Levantou da rua, ajeitou sua roupa, reergueu a bicicleta, adquirida a duas semanas, agora estreada com uns arranhões e o pneu um pouco empenado.
Sentia uma ligeira ardência (na verdade, não sabia dizer se era ligeira ou não, já que era primeira vez que experimentava a sensação, portanto não possuía um referencial). Checou seu joelho, estava com uma ferida aberta, não muito grande, do tamanho de duas uvas, focou no vermelho de si mesmo e se divertiu a cutucando e experimentando a sensação no limiar entre a dor e o prazer.

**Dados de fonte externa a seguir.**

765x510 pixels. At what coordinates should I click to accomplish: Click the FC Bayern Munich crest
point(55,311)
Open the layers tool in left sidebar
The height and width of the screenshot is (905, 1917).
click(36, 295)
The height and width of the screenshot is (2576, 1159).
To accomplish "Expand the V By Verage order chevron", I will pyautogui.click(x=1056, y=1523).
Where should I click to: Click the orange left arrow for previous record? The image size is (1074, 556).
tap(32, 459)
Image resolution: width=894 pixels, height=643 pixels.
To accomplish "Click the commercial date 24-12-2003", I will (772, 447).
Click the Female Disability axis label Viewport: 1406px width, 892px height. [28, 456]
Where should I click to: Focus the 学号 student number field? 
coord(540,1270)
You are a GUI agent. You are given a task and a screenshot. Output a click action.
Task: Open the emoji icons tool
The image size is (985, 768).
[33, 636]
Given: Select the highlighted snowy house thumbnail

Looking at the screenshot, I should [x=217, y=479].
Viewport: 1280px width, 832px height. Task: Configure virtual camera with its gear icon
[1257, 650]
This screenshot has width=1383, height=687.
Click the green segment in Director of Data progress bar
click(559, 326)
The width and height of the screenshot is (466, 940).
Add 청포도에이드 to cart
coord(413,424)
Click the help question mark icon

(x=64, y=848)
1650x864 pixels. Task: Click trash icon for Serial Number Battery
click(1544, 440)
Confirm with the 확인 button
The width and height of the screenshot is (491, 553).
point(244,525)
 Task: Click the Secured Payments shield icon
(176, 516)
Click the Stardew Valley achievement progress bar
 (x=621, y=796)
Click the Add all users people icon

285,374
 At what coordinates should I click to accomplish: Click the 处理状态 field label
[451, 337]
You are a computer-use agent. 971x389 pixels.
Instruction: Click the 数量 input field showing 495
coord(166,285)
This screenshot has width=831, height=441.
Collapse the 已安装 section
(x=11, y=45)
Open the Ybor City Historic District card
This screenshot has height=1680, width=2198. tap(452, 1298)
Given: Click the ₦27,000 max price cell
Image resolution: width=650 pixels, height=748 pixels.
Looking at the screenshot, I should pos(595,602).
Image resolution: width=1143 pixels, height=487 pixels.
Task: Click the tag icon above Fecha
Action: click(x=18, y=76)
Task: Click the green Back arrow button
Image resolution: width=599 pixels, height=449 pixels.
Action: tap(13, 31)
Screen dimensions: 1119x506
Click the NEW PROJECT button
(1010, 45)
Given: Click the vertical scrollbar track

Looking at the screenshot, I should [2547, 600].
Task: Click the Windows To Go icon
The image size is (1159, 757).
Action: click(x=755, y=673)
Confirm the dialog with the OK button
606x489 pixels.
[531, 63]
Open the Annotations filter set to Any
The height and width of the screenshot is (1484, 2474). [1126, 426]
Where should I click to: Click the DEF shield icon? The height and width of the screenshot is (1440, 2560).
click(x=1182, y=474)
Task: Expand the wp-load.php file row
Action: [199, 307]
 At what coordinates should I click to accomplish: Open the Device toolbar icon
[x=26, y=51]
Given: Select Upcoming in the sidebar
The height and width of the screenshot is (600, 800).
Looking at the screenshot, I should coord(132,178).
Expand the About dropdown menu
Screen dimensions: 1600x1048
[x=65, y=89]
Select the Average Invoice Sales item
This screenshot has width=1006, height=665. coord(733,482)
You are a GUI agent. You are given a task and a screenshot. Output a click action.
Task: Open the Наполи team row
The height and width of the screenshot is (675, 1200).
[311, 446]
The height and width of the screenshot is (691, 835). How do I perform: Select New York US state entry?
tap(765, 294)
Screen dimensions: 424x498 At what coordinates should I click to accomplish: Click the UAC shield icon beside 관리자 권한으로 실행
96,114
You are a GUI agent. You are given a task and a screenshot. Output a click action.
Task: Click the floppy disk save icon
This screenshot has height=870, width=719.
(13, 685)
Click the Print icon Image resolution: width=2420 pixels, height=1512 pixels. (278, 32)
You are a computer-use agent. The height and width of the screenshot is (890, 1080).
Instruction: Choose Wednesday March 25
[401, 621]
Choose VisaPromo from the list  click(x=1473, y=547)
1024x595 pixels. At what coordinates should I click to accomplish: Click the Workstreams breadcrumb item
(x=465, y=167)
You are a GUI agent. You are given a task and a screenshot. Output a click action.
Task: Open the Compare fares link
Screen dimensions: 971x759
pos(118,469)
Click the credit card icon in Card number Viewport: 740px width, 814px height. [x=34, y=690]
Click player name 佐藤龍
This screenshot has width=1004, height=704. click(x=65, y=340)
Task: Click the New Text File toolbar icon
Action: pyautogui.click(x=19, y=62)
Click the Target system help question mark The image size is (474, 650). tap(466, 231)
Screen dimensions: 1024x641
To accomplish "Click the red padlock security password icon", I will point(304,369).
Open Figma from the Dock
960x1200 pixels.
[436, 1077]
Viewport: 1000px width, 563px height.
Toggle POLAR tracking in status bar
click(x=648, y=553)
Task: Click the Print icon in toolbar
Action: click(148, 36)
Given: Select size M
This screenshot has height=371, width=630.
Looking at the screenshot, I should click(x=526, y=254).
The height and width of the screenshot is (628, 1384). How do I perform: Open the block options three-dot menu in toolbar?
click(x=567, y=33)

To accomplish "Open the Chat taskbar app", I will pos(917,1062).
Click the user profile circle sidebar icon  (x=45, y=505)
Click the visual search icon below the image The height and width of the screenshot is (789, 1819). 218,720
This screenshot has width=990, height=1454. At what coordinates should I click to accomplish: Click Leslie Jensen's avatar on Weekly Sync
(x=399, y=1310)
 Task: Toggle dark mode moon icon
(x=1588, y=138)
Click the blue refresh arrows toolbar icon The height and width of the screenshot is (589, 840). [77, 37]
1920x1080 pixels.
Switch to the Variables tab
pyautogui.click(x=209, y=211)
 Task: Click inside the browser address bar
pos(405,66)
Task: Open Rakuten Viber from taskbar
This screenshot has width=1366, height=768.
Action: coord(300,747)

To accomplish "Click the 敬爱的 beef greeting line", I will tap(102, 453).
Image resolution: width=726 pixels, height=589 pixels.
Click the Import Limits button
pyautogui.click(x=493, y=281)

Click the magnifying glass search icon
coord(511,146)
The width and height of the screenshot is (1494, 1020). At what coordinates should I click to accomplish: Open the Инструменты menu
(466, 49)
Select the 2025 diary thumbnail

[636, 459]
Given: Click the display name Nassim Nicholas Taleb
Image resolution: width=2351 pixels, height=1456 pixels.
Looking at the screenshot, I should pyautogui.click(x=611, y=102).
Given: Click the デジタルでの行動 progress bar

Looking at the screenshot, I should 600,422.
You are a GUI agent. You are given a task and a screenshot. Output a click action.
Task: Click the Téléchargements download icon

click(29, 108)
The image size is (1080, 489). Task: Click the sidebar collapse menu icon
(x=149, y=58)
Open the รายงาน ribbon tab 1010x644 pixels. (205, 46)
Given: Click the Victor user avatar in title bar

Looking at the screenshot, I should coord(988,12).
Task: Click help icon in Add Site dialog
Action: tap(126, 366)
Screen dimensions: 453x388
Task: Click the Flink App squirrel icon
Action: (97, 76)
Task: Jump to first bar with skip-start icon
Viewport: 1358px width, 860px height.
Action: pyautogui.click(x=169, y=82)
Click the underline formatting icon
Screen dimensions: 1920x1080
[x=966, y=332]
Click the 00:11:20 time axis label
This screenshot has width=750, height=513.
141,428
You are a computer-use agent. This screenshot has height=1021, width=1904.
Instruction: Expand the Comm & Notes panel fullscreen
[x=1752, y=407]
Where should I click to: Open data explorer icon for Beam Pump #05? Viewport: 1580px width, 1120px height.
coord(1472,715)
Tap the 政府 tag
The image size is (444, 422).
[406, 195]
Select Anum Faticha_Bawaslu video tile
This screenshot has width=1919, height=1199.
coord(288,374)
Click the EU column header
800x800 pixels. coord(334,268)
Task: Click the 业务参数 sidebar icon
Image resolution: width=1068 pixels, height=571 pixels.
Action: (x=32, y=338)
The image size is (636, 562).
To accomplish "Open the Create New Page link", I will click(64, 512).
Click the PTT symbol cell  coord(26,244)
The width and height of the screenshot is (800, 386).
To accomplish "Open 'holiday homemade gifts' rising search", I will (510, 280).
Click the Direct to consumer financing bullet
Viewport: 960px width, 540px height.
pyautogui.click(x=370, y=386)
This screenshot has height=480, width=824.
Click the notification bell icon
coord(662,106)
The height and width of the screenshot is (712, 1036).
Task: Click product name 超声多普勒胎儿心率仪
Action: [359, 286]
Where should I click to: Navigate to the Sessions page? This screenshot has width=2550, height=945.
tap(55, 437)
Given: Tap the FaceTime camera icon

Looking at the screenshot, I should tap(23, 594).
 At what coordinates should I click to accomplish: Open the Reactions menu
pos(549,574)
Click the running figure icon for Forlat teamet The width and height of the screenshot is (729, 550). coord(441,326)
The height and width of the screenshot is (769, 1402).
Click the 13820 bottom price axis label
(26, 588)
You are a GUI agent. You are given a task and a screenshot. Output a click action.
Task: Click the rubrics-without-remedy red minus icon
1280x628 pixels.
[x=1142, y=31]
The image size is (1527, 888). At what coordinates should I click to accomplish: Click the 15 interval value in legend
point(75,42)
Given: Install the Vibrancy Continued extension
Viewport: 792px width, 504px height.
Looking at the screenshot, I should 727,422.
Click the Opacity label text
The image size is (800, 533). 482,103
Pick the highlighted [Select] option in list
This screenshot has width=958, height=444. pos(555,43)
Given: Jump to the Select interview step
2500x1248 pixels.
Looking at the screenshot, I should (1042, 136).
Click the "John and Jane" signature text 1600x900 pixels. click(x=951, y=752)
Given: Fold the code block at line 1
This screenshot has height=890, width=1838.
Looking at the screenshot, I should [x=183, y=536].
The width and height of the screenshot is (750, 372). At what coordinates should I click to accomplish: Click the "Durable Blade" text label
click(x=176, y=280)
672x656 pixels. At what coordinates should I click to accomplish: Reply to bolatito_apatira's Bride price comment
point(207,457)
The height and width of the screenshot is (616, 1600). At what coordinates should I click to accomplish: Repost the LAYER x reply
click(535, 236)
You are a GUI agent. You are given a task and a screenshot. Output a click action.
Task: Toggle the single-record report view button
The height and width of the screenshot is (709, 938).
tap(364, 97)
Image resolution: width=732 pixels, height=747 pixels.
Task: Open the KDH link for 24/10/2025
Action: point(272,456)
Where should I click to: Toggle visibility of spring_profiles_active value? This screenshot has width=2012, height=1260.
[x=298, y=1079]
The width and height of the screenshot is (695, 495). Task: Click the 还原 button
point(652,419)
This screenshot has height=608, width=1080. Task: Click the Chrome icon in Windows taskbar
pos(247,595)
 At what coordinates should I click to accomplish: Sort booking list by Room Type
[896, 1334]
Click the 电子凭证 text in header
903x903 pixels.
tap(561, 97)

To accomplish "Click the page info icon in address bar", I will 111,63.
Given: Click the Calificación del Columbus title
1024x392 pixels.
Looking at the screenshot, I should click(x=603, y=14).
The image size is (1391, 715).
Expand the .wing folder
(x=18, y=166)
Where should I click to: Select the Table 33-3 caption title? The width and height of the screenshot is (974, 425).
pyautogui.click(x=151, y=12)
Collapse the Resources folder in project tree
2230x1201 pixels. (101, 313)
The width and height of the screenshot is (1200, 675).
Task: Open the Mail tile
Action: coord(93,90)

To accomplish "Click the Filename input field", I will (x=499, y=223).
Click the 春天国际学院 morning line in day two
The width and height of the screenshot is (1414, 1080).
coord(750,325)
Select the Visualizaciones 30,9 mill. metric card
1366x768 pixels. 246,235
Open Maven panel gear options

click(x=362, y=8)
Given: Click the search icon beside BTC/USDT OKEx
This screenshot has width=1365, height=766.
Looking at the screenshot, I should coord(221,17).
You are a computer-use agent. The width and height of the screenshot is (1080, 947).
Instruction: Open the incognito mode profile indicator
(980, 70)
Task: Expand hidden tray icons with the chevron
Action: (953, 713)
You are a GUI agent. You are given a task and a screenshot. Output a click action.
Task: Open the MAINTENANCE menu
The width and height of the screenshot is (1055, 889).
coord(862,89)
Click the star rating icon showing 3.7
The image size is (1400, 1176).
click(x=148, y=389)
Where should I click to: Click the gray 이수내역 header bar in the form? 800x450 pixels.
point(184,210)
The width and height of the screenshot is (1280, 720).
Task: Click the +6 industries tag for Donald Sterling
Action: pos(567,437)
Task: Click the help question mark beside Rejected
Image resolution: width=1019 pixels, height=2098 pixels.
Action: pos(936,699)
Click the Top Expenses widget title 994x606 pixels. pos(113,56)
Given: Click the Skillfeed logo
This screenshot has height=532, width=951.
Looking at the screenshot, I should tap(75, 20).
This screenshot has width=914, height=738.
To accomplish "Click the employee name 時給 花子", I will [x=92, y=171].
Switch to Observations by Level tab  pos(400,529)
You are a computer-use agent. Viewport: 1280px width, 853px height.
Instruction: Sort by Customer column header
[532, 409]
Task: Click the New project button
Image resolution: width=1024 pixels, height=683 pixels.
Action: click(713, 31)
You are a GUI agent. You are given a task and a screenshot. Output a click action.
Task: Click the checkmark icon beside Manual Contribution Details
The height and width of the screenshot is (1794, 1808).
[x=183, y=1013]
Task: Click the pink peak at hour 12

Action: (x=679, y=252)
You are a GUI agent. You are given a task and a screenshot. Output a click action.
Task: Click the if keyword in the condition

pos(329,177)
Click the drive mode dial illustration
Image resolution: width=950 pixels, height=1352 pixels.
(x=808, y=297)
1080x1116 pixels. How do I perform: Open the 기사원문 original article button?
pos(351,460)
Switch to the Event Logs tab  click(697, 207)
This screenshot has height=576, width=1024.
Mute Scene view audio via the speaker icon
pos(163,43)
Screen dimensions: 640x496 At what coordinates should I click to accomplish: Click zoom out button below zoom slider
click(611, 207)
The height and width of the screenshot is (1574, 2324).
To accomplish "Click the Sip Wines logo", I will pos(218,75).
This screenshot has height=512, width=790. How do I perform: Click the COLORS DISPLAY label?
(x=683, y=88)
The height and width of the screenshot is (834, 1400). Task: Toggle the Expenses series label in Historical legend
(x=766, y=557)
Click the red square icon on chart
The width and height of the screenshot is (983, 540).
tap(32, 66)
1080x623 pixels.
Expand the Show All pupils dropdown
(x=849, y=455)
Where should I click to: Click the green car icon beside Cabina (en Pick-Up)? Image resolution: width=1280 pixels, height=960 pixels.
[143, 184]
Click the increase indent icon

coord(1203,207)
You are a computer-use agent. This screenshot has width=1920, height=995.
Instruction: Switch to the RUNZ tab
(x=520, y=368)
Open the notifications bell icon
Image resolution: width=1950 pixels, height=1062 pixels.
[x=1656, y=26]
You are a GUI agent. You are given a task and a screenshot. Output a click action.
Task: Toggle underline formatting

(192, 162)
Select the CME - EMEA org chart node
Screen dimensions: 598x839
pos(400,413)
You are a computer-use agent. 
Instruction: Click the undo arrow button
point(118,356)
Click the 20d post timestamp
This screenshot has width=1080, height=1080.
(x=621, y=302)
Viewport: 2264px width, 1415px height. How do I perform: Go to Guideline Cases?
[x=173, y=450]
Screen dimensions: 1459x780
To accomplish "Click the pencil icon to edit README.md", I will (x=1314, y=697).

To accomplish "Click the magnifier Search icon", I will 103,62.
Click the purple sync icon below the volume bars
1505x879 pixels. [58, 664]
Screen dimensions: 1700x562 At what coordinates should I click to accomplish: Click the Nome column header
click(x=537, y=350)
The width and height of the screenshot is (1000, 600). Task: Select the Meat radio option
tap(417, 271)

Depois se lembrou dos amigos, olhou ao redor, aonde estariam? Da última vez que os viu tinham virado na esquina, velozes como águias em suas bicicletas também relativamente novas. Foram eles a distração que o fez perder o controle e cair ali, na frente daquele poste naquela esquina. Guiou sua bicicleta gentilmente até o ponto de ônibus, a equilibrou na calçada e sentou-se ao lado de um jovem casal que conversava prazerosamente. Não reservava a mínima atenção a eles, estava perdido em divagações que não saberia explicar se o pedissem, sobre como poderia ser ele tão lento em relação a seus amigos, sobre como aquela menina, que ainda não descobrira o nome, e que sentava a duas cadeiras à frente e três a esquerda despertava uma gama de milhões de sentimentos ligados entre si, como se todos em sua pluralidade fossem um só. Um paradoxo que se esforçava para desvendar enquanto carros passavam a sua frente e o cachorro da casa ao lado dava tudo de si para espantar o temido invasor de seu território (na verdade apenas um caminhante ocasional). Havia acabado de estabelecer uma meta para descobrir o nome daquela menina quando os dois que estavam ao seu lado levantaram para se acomodar na bicicleta deles (o homem no banco, a mulher no varão) se preparando para partir.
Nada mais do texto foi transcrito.